Well this certainly tops all the agency recruitment efforts we've ever seen. Seeking the "world's most creative mind," San Francisco-based video marketing company, Virool, is launching a
global creative talent search. "Launching" is the key word here. The Virool "Race to Space" calls for creative minds to generate their most original
space-themed video campaign. The winner will "boldly go where no agency or brand has gone before" hopping aboard an all-expenses paid trip aboard the Virgin Galactic's first commercial space flight.
It's valued at $250,000. That's some sweet coin and we wonder if the winner will bargain for the cash instead of the flight. A tough choice.
Beware digital marketers and agencies.

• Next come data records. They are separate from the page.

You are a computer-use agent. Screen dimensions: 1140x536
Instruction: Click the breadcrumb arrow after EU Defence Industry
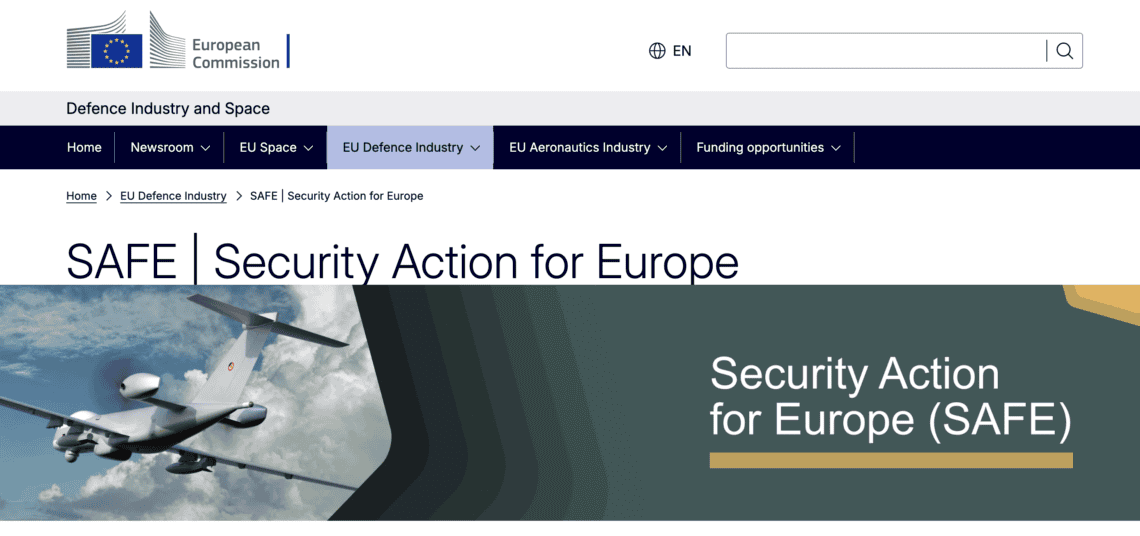point(239,196)
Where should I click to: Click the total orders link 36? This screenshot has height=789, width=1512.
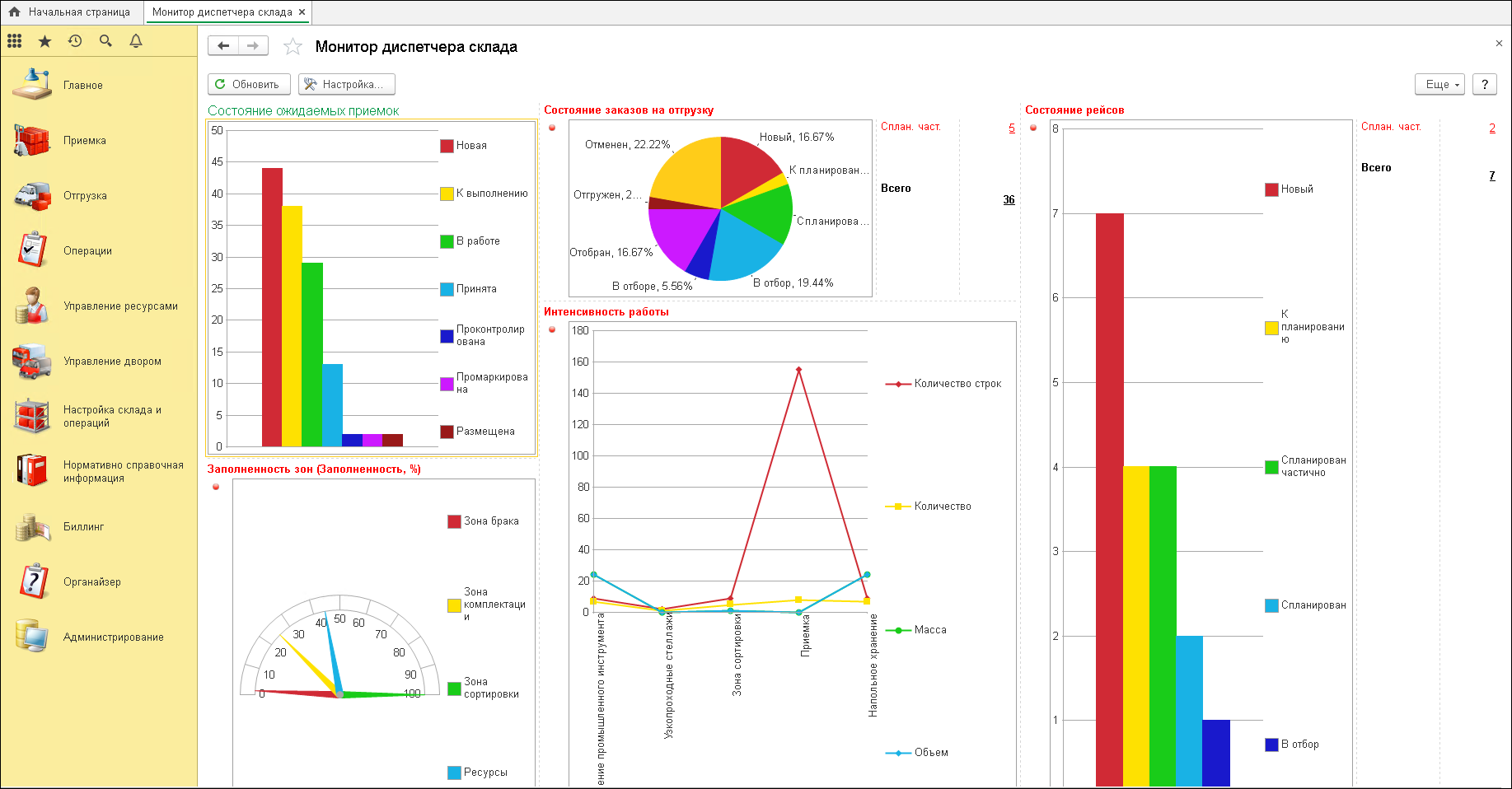point(1009,200)
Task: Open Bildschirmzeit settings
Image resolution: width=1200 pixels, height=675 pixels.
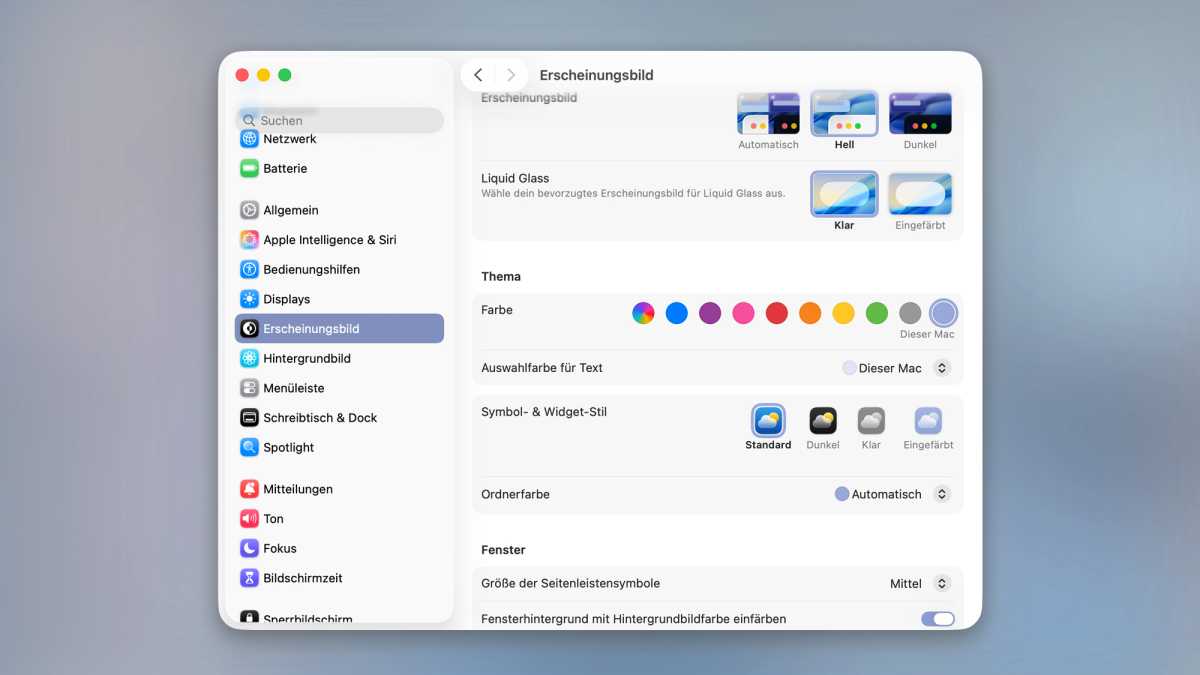Action: [x=302, y=577]
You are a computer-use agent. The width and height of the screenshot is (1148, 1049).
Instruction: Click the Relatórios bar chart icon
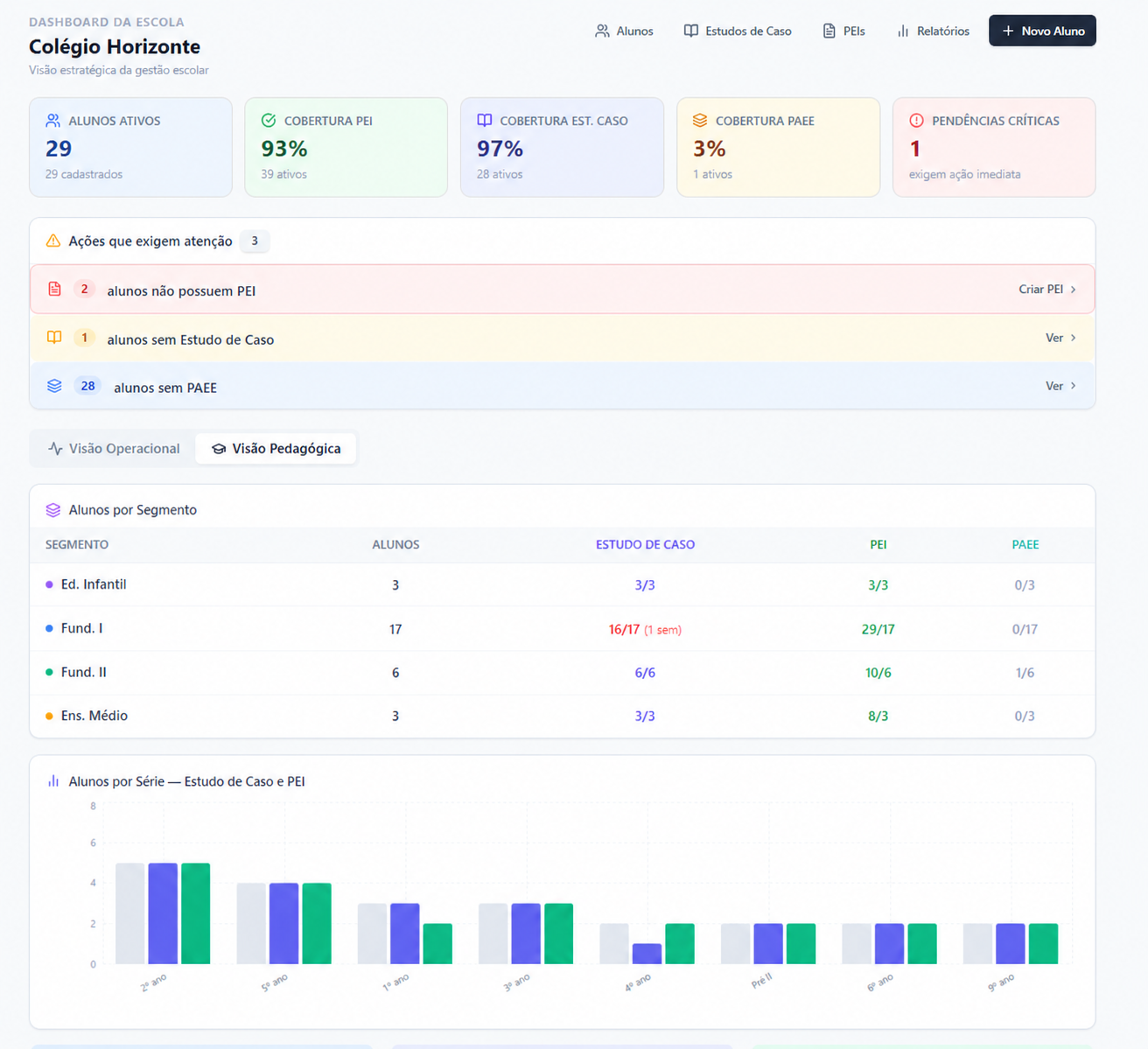point(903,31)
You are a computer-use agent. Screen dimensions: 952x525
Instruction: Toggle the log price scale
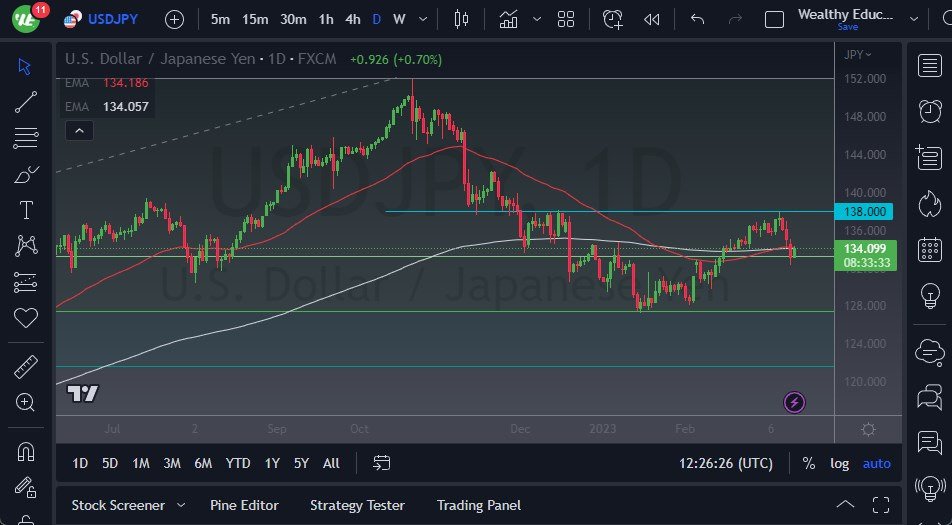tap(840, 463)
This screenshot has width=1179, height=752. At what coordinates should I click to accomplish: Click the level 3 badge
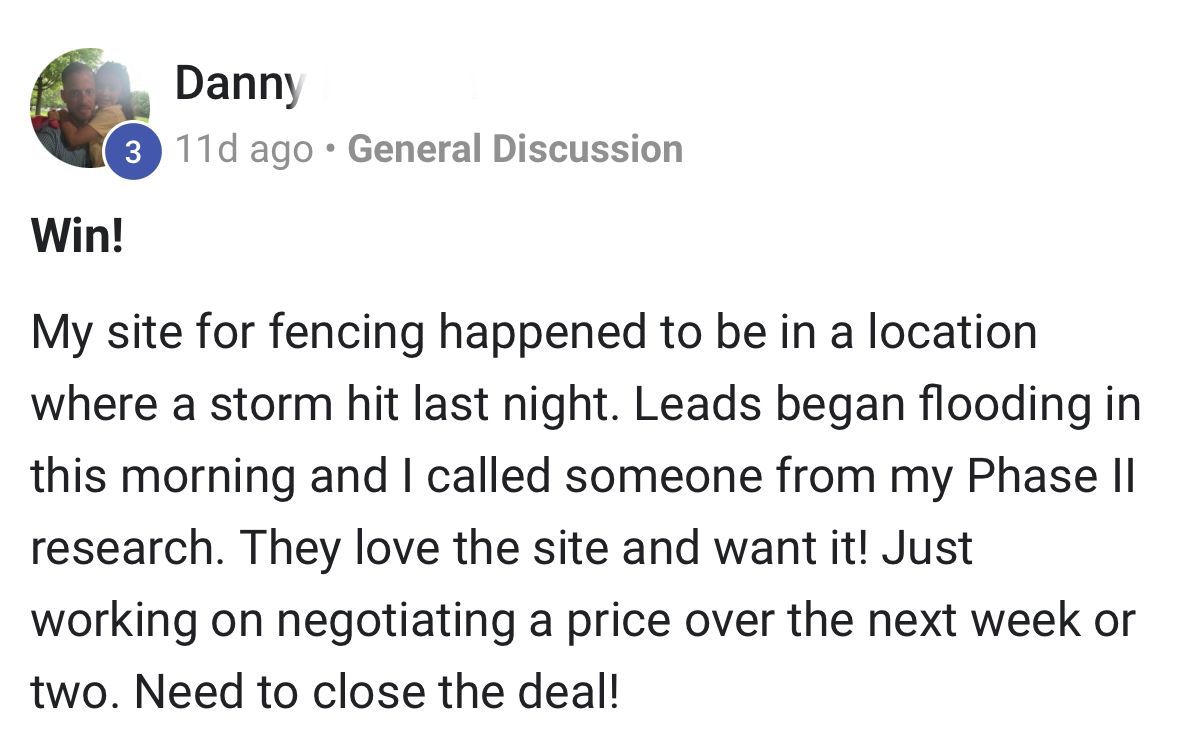point(133,154)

If you are knowingly or unknowingly engaging in click fraud, you could soon be in trouble. The ANA's fraud detection unit, White Ops, has launched "The Marketers' Coalition," a research effort to determine the level of bot fraud and provide data and insights which marketers can put to use to reduce and avoid fraud and, ideally, improve ROI. Real ROI, that is. Not the fake ROI garnered because of bots gaming the system. Of the effort, White Ops CEO Michael J. J. Tiffany said, “The advertising industry is under siege. While some would say bot traffic is a ‘cost of doing business’ or a ‘victimless crime,’ they could not be more wrong. Corrupt data on campaign targeting and effectiveness harms brands and businesses, and the money made by criminals funds an underground that perpetrates many other forms of crime. Criminals have further benefited from confusion and uncertainty in scoping the problem. This concerted effort is a way to normalize the data, establish better intelligence and present a unified front.”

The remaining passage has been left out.